Ontem, no caminho de volta pra casa, paramos no jardim à pedido do Nick, para brincar de pique-esconde. Veja só como é bom ter crianças – elas nos obrigam a “stop and smell the roses” 🙂 E essa foi a primeira vez que eu parei para tirar fotos dessa região tão bonita e tão não-coreana. E agora eu me pergunto, será que o que estava me impedindo de apreciar aqueles jardins era o fato deles fazerem parte do meu dia a dia, ou o fato deles não terem nada de coreano? Aposto que se eu estivesse viajando pela Europa e me deparasse com um lugar assim, teria tirado cem mil fotos.
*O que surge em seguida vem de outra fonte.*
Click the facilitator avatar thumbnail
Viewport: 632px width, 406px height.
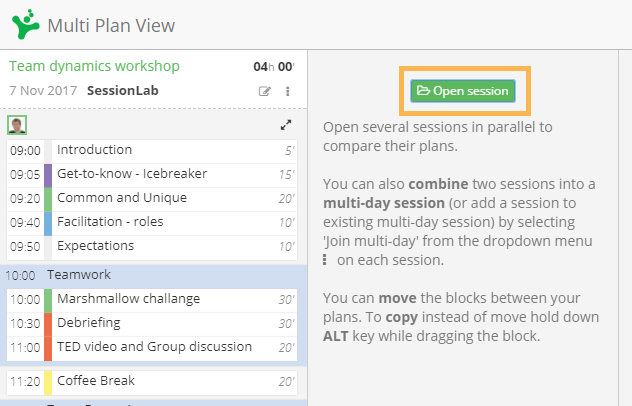pos(17,125)

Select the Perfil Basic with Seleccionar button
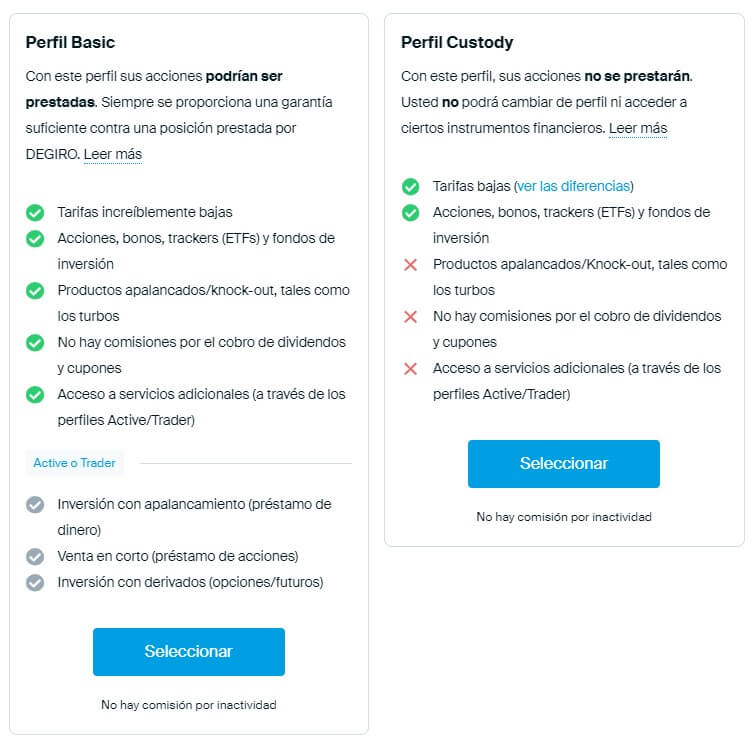(x=188, y=652)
O jardim do vizinho é sempre mais verde 🙂

Anyway, aos poucos, tô voltado a ser a Erica de outrora, tô cada vez mais ligada e abrindo meus olhos e coração para as belezas e sutilezas do dia a dia dessa Minha Vida Coreana.

 

Agora sim: vivendo a vida coreana como ela deve ser vivida

Ai ai, tô pensando seriamente em mudar o nome desse blog para Meu Blog Bipolar 😛

É muita mudança de humor, meu Deus, muita mudança de opinião. Mas ó, já disse e repito: o clima tem um poder gigante sobre o meu estado de espírito. O calor governa minha alegria, o frio desperta minhas lamúrias. Então, só pra deixar claro, eu não sou maluca – só um pouco afetada pelas condições climáticas, rs

Por ora, tô de bem com a vida, de bem com a Coréia, achando a vida aqui fantástica – especialmente depois que conheci a Jasmin, minha nova amiga coreana/brasileira que está me apresentando as delícias da vida coreana.

Já estava bem felizinha com os amigos novos e com a chegada da primavera, mal sabia eu que a vida podia ficar ainda melhor.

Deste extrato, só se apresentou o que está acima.